Mdm Halimah submitted her nomination papers on Wednesday morning and will be sworn in as Singapore’s eighth President on Thursday.
The former Speaker of Parliament was the only person to qualify for the election, which was reserved for Malays following changes to the Elected Presidency. Two other presidential hopefuls, Mr Mohamed Salleh Marican and Mr Farid Khan, had their applications to stand for the election turned down as both did not meet a new requirement for private-sector candidates to helm companies with at least S$500 million in shareholders’ equity.
In a Facebook post on Wednesday, Dr Tan congratulated Mdm Halimah and said he wished her well, but called the walkover “disappointing”.
He noted that when a Constitutional Commission set up to review the Elected Presidency recommended scraping the election and reverting to an appointed Presidency, the Government rejected the idea. “They explained it was important for citizens to give the Presidency their ‘popular’ and ‘direct’ mandate,” Dr Tan said.
He raised the example of the 1993 Presidential Election, where former Deputy Prime Minister Goh Keng Swee “went out of his way” to persuade Mr Chua Kim Yeow to run, even though the Government’s “preferred candidate” was Ong Teng Cheong.
“Why?

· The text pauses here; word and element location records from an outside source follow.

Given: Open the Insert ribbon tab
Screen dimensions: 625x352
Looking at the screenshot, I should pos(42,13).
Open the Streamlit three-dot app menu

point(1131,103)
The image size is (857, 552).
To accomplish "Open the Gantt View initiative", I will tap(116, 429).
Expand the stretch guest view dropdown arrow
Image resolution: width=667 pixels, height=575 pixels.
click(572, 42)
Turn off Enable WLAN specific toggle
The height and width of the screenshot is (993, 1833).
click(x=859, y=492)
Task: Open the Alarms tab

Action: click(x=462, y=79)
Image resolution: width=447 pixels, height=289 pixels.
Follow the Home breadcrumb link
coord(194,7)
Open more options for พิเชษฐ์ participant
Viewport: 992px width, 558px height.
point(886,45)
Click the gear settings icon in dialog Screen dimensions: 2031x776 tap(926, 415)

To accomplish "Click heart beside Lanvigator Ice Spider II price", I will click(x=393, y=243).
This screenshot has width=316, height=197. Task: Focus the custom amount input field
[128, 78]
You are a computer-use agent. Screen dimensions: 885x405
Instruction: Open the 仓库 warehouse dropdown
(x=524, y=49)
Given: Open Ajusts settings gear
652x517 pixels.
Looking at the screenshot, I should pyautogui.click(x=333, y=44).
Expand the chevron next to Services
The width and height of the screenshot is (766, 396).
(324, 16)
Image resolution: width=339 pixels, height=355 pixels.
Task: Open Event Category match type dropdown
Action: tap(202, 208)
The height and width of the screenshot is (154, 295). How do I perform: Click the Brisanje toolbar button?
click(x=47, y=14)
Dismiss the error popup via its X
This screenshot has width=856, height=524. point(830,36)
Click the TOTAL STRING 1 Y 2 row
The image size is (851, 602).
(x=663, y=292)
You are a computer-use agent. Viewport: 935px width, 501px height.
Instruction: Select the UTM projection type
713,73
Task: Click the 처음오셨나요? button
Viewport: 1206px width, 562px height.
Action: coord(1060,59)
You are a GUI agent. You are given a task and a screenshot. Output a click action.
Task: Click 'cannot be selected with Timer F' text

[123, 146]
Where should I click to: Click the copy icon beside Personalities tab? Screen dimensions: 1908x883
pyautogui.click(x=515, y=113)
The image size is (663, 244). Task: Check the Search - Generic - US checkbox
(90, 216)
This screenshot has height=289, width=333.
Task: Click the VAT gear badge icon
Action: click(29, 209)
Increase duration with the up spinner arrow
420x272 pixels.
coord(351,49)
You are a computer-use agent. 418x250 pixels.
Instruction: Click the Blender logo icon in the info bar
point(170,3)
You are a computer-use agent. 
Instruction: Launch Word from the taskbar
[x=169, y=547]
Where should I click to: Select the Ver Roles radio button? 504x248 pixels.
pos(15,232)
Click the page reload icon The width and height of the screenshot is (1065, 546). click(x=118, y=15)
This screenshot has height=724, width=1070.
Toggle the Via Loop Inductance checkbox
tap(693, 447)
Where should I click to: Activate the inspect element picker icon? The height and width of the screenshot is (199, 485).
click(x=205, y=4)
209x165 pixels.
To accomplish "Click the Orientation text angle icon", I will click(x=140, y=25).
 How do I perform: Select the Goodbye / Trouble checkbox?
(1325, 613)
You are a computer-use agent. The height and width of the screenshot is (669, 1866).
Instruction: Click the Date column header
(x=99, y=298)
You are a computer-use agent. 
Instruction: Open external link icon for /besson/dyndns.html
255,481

To prevent a walkover and give citizens the dignity of expressing their choice,” Dr Tan wrote.
He added that in 2011, he stood for election because he “did not want a walkover”.
For this year’s Presidential Election, “everyone knew Mdm Halimah would win,” he said. “Still, we looked forward to a poll to tell the Government what we thought about the elections”, he added.
“People now feel muzzled and angry. Because when you take away our right to vote, you take away our political voice. You tell us that our choice does not matter.”
Dr Tan said that this year’s Presidential Election had been a “quiet affair” but there is now a “deafening silence awakening the nation”.
“We did not get a chance to speak with our vote this round, but the time will come. And when it does, it will be thunderous. Of this I am sure.”